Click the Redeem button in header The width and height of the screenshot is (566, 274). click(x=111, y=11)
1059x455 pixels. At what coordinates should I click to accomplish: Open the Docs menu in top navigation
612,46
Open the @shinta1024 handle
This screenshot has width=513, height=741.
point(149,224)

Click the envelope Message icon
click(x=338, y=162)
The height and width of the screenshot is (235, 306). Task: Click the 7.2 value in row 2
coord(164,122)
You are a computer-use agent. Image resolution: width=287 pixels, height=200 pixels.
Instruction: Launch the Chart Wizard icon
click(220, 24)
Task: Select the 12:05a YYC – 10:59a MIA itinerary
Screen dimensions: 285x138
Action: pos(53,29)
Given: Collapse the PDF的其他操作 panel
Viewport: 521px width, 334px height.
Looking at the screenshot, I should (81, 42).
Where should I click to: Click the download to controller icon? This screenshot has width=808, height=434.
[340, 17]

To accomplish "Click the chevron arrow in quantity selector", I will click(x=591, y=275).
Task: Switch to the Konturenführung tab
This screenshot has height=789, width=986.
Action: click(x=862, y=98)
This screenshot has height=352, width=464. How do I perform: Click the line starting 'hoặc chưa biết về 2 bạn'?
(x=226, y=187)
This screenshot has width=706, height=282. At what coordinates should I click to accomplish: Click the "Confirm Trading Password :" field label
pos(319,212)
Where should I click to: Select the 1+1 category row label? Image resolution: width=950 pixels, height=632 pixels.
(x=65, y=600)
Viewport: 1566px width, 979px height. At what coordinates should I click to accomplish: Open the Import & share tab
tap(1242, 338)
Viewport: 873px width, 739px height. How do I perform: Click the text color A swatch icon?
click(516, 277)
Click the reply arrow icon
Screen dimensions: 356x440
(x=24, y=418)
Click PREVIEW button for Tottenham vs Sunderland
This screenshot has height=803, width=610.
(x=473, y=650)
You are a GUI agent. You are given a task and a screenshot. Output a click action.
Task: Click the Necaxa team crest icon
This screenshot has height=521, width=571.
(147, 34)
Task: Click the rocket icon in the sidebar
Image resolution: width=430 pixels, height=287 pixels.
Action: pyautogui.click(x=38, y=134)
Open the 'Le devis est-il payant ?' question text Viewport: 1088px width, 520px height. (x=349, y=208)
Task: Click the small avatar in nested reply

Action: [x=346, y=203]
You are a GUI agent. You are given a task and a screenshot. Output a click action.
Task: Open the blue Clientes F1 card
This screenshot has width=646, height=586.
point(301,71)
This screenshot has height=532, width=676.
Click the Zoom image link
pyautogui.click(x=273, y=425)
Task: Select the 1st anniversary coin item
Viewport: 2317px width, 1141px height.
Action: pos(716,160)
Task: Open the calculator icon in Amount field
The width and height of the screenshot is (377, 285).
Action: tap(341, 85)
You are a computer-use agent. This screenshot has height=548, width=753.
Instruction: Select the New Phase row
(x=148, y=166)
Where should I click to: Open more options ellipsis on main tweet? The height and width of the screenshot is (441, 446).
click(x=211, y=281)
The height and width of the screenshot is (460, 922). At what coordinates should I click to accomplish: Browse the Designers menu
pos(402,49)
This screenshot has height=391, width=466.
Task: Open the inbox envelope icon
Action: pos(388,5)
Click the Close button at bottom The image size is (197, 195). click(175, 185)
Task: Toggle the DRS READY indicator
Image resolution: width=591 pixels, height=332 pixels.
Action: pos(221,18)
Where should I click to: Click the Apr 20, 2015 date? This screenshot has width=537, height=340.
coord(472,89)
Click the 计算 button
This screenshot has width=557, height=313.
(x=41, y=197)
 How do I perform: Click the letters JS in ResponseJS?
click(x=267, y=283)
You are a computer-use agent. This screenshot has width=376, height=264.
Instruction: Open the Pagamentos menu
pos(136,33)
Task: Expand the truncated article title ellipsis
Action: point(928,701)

Task prompt:
Reproduce all of the records precisely. No word may differ.

Answer to this task:
Click the Redeem button in header The width and height of the screenshot is (566, 274). click(x=111, y=11)
1059x455 pixels. At what coordinates should I click to accomplish: Open the Docs menu in top navigation
612,46
Open the @shinta1024 handle
This screenshot has width=513, height=741.
point(149,224)

Click the envelope Message icon
click(x=338, y=162)
The height and width of the screenshot is (235, 306). Task: Click the 7.2 value in row 2
coord(164,122)
You are a computer-use agent. Image resolution: width=287 pixels, height=200 pixels.
Instruction: Launch the Chart Wizard icon
click(220, 24)
Task: Select the 12:05a YYC – 10:59a MIA itinerary
Screen dimensions: 285x138
Action: pos(53,29)
Given: Collapse the PDF的其他操作 panel
Viewport: 521px width, 334px height.
Looking at the screenshot, I should (81, 42).
Where should I click to: Click the download to controller icon? This screenshot has width=808, height=434.
[340, 17]

To accomplish "Click the chevron arrow in quantity selector", I will click(x=591, y=275).
Task: Switch to the Konturenführung tab
This screenshot has height=789, width=986.
Action: click(x=862, y=98)
This screenshot has height=352, width=464. How do I perform: Click the line starting 'hoặc chưa biết về 2 bạn'?
(x=226, y=187)
This screenshot has width=706, height=282. At what coordinates should I click to accomplish: Click the "Confirm Trading Password :" field label
pos(319,212)
Where should I click to: Select the 1+1 category row label? Image resolution: width=950 pixels, height=632 pixels.
(x=65, y=600)
Viewport: 1566px width, 979px height. At what coordinates should I click to accomplish: Open the Import & share tab
tap(1242, 338)
Viewport: 873px width, 739px height. How do I perform: Click the text color A swatch icon?
click(516, 277)
Click the reply arrow icon
Screen dimensions: 356x440
(x=24, y=418)
Click PREVIEW button for Tottenham vs Sunderland
This screenshot has height=803, width=610.
(x=473, y=650)
You are a GUI agent. You are given a task and a screenshot. Output a click action.
Task: Click the Necaxa team crest icon
This screenshot has height=521, width=571.
(147, 34)
Task: Click the rocket icon in the sidebar
Image resolution: width=430 pixels, height=287 pixels.
Action: pyautogui.click(x=38, y=134)
Open the 'Le devis est-il payant ?' question text Viewport: 1088px width, 520px height. (x=349, y=208)
Task: Click the small avatar in nested reply

Action: [x=346, y=203]
You are a GUI agent. You are given a task and a screenshot. Output a click action.
Task: Open the blue Clientes F1 card
This screenshot has width=646, height=586.
point(301,71)
This screenshot has height=532, width=676.
Click the Zoom image link
pyautogui.click(x=273, y=425)
Task: Select the 1st anniversary coin item
Viewport: 2317px width, 1141px height.
Action: pos(716,160)
Task: Open the calculator icon in Amount field
The width and height of the screenshot is (377, 285).
Action: tap(341, 85)
You are a computer-use agent. This screenshot has height=548, width=753.
Instruction: Select the New Phase row
(x=148, y=166)
Where should I click to: Open more options ellipsis on main tweet? The height and width of the screenshot is (441, 446).
click(x=211, y=281)
The height and width of the screenshot is (460, 922). At what coordinates should I click to accomplish: Browse the Designers menu
pos(402,49)
This screenshot has height=391, width=466.
Task: Open the inbox envelope icon
Action: pos(388,5)
Click the Close button at bottom The image size is (197, 195). click(175, 185)
Task: Toggle the DRS READY indicator
Image resolution: width=591 pixels, height=332 pixels.
Action: pos(221,18)
Where should I click to: Click the Apr 20, 2015 date? This screenshot has width=537, height=340.
coord(472,89)
Click the 计算 button
This screenshot has width=557, height=313.
(x=41, y=197)
 How do I perform: Click the letters JS in ResponseJS?
click(x=267, y=283)
You are a computer-use agent. This screenshot has width=376, height=264.
Instruction: Open the Pagamentos menu
pos(136,33)
Task: Expand the truncated article title ellipsis
Action: point(928,701)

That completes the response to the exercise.